> _What this task involves_
Rewrite the records below, swapping "checkbox" for "check box" everywhere it occurs and leaving everything else unchanged. Leave the pictures out of your answer.
Begin The records
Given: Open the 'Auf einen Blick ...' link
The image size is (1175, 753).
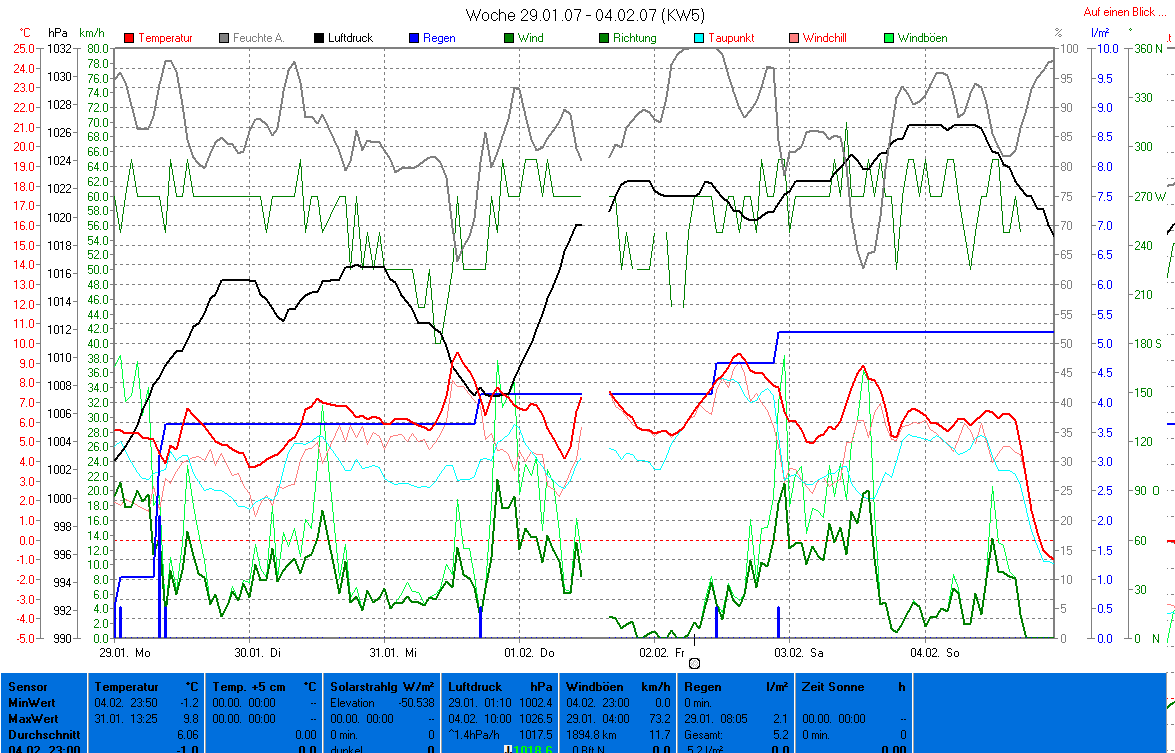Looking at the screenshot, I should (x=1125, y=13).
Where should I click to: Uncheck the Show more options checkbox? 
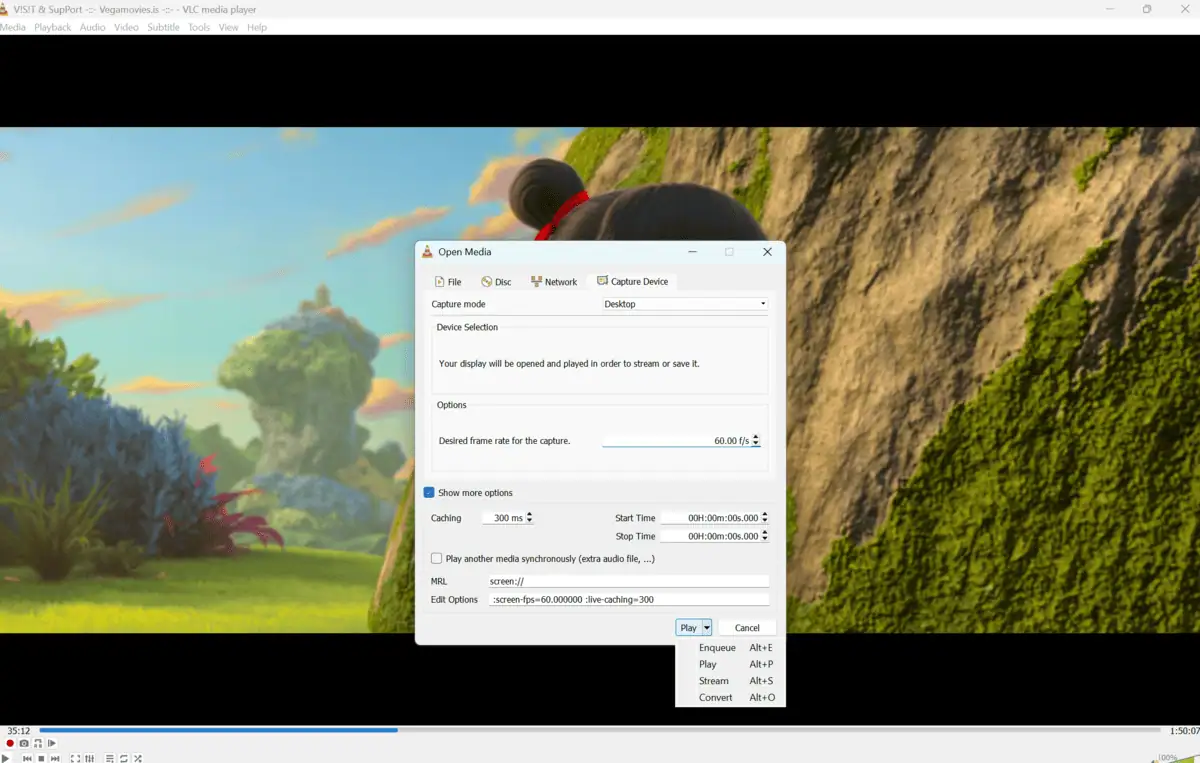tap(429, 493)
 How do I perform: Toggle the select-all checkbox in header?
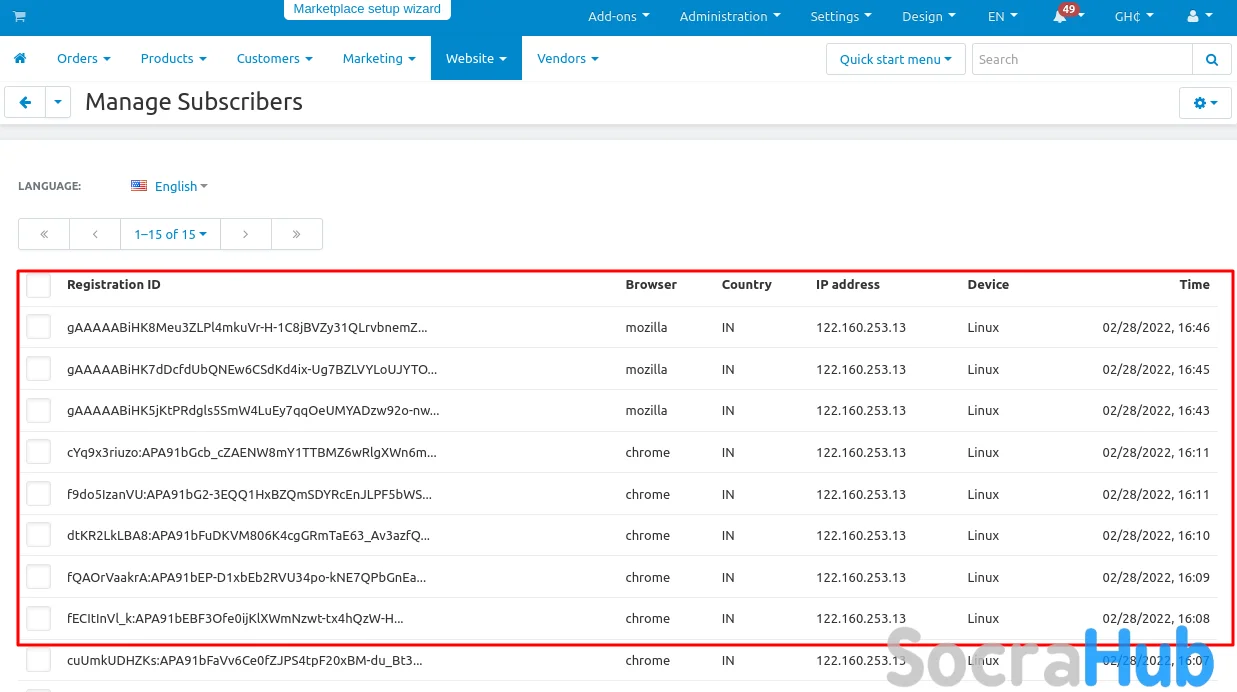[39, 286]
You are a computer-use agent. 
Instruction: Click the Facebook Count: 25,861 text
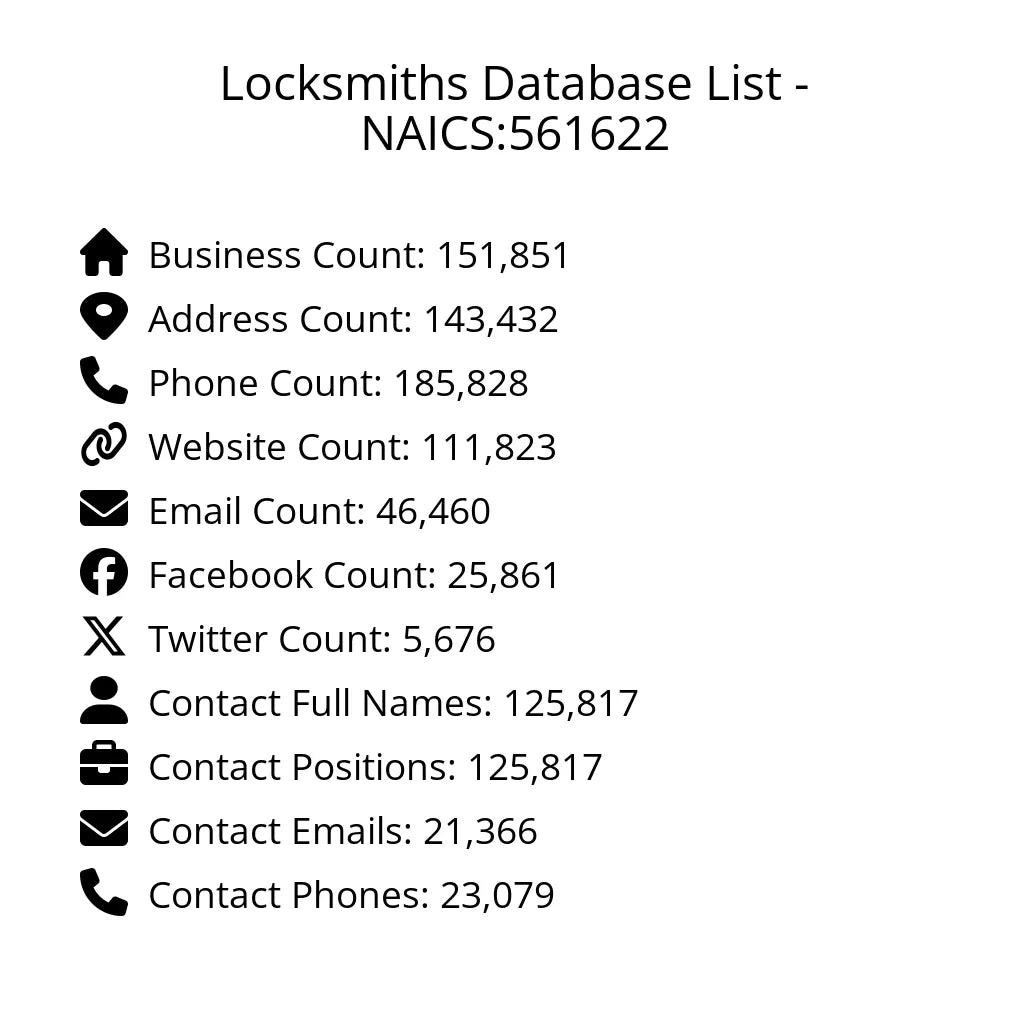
End The records
> _Solution for this exercise_
Given: Open the 'Auf einen Blick ...' link
The image size is (1175, 753).
Looking at the screenshot, I should (x=1125, y=13).
Where should I click to: Uncheck the Show more options check box? 
tap(429, 493)
 How do I perform: Toggle the select-all check box in header?
[39, 286]
You are a computer-use agent. 
Instruction: Click the Facebook Count: 25,861 text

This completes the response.